Work instruction:
Each entry needs to be repeated exactly, with nothing added or removed.

Extracted records:
▬▬▬▬▬▬▬▬▬▬

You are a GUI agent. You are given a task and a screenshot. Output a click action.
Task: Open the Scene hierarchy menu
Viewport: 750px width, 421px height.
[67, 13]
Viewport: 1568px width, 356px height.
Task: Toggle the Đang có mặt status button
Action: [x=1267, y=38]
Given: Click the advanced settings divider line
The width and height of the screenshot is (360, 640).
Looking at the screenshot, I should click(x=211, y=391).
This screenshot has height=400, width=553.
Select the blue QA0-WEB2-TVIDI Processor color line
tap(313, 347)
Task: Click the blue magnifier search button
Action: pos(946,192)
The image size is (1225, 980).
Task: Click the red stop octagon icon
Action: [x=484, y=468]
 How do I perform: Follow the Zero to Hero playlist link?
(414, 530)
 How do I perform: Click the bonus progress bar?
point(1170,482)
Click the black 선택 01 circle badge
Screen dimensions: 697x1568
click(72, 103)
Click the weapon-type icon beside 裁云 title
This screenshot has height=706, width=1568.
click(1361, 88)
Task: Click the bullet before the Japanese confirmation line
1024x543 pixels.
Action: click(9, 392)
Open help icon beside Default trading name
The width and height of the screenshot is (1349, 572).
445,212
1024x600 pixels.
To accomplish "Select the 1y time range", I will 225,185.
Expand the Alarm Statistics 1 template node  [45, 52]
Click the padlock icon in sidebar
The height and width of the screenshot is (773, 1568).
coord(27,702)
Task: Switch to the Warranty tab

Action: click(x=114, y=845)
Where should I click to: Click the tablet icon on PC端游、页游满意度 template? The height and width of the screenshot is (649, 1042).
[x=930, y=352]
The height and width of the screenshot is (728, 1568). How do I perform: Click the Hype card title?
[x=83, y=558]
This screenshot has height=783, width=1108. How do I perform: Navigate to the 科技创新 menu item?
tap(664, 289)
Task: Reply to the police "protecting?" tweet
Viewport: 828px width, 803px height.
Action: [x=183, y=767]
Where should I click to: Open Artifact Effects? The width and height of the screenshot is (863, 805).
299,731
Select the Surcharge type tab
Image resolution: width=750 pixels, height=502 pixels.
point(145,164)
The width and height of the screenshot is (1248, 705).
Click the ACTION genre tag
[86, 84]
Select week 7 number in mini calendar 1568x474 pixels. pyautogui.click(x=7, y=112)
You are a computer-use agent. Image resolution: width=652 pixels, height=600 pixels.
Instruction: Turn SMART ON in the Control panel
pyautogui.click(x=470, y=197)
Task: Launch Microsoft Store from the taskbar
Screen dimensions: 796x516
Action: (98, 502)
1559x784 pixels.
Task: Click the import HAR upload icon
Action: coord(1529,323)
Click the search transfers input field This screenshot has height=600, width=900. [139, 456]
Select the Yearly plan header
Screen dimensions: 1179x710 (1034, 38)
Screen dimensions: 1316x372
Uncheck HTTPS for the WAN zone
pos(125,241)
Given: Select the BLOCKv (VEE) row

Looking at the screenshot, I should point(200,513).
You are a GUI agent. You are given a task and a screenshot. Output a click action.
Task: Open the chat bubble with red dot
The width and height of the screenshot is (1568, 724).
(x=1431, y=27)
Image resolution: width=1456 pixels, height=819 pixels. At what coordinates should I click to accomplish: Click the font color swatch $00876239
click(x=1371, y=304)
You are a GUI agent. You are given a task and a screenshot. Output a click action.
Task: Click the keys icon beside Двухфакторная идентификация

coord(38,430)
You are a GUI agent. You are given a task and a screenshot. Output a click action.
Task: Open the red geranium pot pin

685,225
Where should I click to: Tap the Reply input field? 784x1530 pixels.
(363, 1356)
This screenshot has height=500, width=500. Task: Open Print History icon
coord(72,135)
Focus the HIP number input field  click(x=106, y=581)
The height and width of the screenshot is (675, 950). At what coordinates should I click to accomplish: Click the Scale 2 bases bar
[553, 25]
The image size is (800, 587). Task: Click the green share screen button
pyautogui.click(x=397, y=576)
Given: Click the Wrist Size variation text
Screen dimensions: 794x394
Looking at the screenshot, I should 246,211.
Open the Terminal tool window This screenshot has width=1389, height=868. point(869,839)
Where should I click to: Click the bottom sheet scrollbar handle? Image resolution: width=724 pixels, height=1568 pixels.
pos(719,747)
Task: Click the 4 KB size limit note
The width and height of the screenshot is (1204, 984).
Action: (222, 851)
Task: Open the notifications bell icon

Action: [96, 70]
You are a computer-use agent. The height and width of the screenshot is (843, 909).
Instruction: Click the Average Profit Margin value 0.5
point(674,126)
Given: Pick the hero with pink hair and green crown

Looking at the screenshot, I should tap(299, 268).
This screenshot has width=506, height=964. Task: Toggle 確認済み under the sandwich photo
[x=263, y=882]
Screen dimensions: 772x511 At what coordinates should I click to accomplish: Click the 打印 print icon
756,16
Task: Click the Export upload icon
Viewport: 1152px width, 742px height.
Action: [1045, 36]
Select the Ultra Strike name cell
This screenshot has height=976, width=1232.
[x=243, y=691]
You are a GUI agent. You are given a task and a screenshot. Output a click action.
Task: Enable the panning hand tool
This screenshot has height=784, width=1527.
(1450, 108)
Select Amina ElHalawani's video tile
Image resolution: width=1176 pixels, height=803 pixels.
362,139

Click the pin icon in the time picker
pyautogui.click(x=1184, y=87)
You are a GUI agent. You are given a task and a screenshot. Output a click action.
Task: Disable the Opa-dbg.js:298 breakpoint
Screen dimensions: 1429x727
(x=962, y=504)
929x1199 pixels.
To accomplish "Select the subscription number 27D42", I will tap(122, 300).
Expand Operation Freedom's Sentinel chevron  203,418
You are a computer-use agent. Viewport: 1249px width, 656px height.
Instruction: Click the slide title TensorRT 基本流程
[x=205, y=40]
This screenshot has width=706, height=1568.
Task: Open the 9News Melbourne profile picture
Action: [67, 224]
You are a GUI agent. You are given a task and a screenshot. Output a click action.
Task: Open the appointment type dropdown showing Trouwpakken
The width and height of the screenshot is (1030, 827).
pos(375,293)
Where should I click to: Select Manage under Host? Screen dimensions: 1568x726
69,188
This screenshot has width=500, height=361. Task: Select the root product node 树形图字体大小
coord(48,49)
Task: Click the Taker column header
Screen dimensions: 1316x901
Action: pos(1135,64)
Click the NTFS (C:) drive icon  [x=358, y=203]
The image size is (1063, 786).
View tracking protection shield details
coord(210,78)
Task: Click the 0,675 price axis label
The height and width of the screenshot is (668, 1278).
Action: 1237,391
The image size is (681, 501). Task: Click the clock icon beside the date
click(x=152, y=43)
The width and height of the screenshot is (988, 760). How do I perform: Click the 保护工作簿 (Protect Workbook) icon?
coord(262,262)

▬▬▬▬▬▬▬▬▬▬

Exercise answer:
You are a GUI agent. You are given a task and a screenshot. Output a click action.
Task: Open the Scene hierarchy menu
Viewport: 750px width, 421px height.
[67, 13]
Viewport: 1568px width, 356px height.
Task: Toggle the Đang có mặt status button
Action: [x=1267, y=38]
Given: Click the advanced settings divider line
The width and height of the screenshot is (360, 640).
Looking at the screenshot, I should click(x=211, y=391).
This screenshot has height=400, width=553.
Select the blue QA0-WEB2-TVIDI Processor color line
tap(313, 347)
Task: Click the blue magnifier search button
Action: pos(946,192)
The image size is (1225, 980).
Task: Click the red stop octagon icon
Action: [x=484, y=468]
 How do I perform: Follow the Zero to Hero playlist link?
(414, 530)
 How do I perform: Click the bonus progress bar?
point(1170,482)
Click the black 선택 01 circle badge
Screen dimensions: 697x1568
click(72, 103)
Click the weapon-type icon beside 裁云 title
This screenshot has height=706, width=1568.
click(1361, 88)
Task: Click the bullet before the Japanese confirmation line
1024x543 pixels.
Action: click(9, 392)
Open help icon beside Default trading name
The width and height of the screenshot is (1349, 572).
445,212
1024x600 pixels.
To accomplish "Select the 1y time range", I will 225,185.
Expand the Alarm Statistics 1 template node  [45, 52]
Click the padlock icon in sidebar
The height and width of the screenshot is (773, 1568).
coord(27,702)
Task: Switch to the Warranty tab

Action: click(x=114, y=845)
Where should I click to: Click the tablet icon on PC端游、页游满意度 template? The height and width of the screenshot is (649, 1042).
[x=930, y=352]
The height and width of the screenshot is (728, 1568). How do I perform: Click the Hype card title?
[x=83, y=558]
This screenshot has height=783, width=1108. How do I perform: Navigate to the 科技创新 menu item?
tap(664, 289)
Task: Reply to the police "protecting?" tweet
Viewport: 828px width, 803px height.
Action: [x=183, y=767]
Where should I click to: Open Artifact Effects? The width and height of the screenshot is (863, 805).
299,731
Select the Surcharge type tab
Image resolution: width=750 pixels, height=502 pixels.
point(145,164)
The width and height of the screenshot is (1248, 705).
Click the ACTION genre tag
[86, 84]
Select week 7 number in mini calendar 1568x474 pixels. pyautogui.click(x=7, y=112)
You are a computer-use agent. Image resolution: width=652 pixels, height=600 pixels.
Instruction: Turn SMART ON in the Control panel
pyautogui.click(x=470, y=197)
Task: Launch Microsoft Store from the taskbar
Screen dimensions: 796x516
Action: (98, 502)
1559x784 pixels.
Task: Click the import HAR upload icon
Action: coord(1529,323)
Click the search transfers input field This screenshot has height=600, width=900. [139, 456]
Select the Yearly plan header
Screen dimensions: 1179x710 (1034, 38)
Screen dimensions: 1316x372
Uncheck HTTPS for the WAN zone
pos(125,241)
Given: Select the BLOCKv (VEE) row

Looking at the screenshot, I should point(200,513).
You are a GUI agent. You are given a task and a screenshot. Output a click action.
Task: Open the chat bubble with red dot
The width and height of the screenshot is (1568, 724).
(x=1431, y=27)
Image resolution: width=1456 pixels, height=819 pixels. At what coordinates should I click to accomplish: Click the font color swatch $00876239
click(x=1371, y=304)
You are a GUI agent. You are given a task and a screenshot. Output a click action.
Task: Click the keys icon beside Двухфакторная идентификация

coord(38,430)
You are a GUI agent. You are given a task and a screenshot. Output a click action.
Task: Open the red geranium pot pin

685,225
Where should I click to: Tap the Reply input field? 784x1530 pixels.
(363, 1356)
This screenshot has height=500, width=500. Task: Open Print History icon
coord(72,135)
Focus the HIP number input field  click(x=106, y=581)
The height and width of the screenshot is (675, 950). At what coordinates should I click to accomplish: Click the Scale 2 bases bar
[553, 25]
The image size is (800, 587). Task: Click the green share screen button
pyautogui.click(x=397, y=576)
Given: Click the Wrist Size variation text
Screen dimensions: 794x394
Looking at the screenshot, I should 246,211.
Open the Terminal tool window This screenshot has width=1389, height=868. point(869,839)
Where should I click to: Click the bottom sheet scrollbar handle? Image resolution: width=724 pixels, height=1568 pixels.
pos(719,747)
Task: Click the 4 KB size limit note
The width and height of the screenshot is (1204, 984).
Action: (222, 851)
Task: Open the notifications bell icon

Action: [96, 70]
You are a computer-use agent. The height and width of the screenshot is (843, 909).
Instruction: Click the Average Profit Margin value 0.5
point(674,126)
Given: Pick the hero with pink hair and green crown

Looking at the screenshot, I should tap(299, 268).
This screenshot has width=506, height=964. Task: Toggle 確認済み under the sandwich photo
[x=263, y=882]
Screen dimensions: 772x511 At what coordinates should I click to accomplish: Click the 打印 print icon
756,16
Task: Click the Export upload icon
Viewport: 1152px width, 742px height.
Action: [1045, 36]
Select the Ultra Strike name cell
This screenshot has height=976, width=1232.
[x=243, y=691]
You are a GUI agent. You are given a task and a screenshot. Output a click action.
Task: Enable the panning hand tool
This screenshot has height=784, width=1527.
(1450, 108)
Select Amina ElHalawani's video tile
Image resolution: width=1176 pixels, height=803 pixels.
362,139

Click the pin icon in the time picker
pyautogui.click(x=1184, y=87)
You are a GUI agent. You are given a task and a screenshot. Output a click action.
Task: Disable the Opa-dbg.js:298 breakpoint
Screen dimensions: 1429x727
(x=962, y=504)
929x1199 pixels.
To accomplish "Select the subscription number 27D42", I will tap(122, 300).
Expand Operation Freedom's Sentinel chevron  203,418
You are a computer-use agent. Viewport: 1249px width, 656px height.
Instruction: Click the slide title TensorRT 基本流程
[x=205, y=40]
This screenshot has width=706, height=1568.
Task: Open the 9News Melbourne profile picture
Action: [67, 224]
You are a GUI agent. You are given a task and a screenshot. Output a click action.
Task: Open the appointment type dropdown showing Trouwpakken
The width and height of the screenshot is (1030, 827).
pos(375,293)
Where should I click to: Select Manage under Host? Screen dimensions: 1568x726
69,188
This screenshot has width=500, height=361. Task: Select the root product node 树形图字体大小
coord(48,49)
Task: Click the Taker column header
Screen dimensions: 1316x901
Action: pos(1135,64)
Click the NTFS (C:) drive icon  [x=358, y=203]
The image size is (1063, 786).
View tracking protection shield details
coord(210,78)
Task: Click the 0,675 price axis label
The height and width of the screenshot is (668, 1278).
Action: 1237,391
The image size is (681, 501). Task: Click the clock icon beside the date
click(x=152, y=43)
The width and height of the screenshot is (988, 760). How do I perform: Click the 保护工作簿 (Protect Workbook) icon?
coord(262,262)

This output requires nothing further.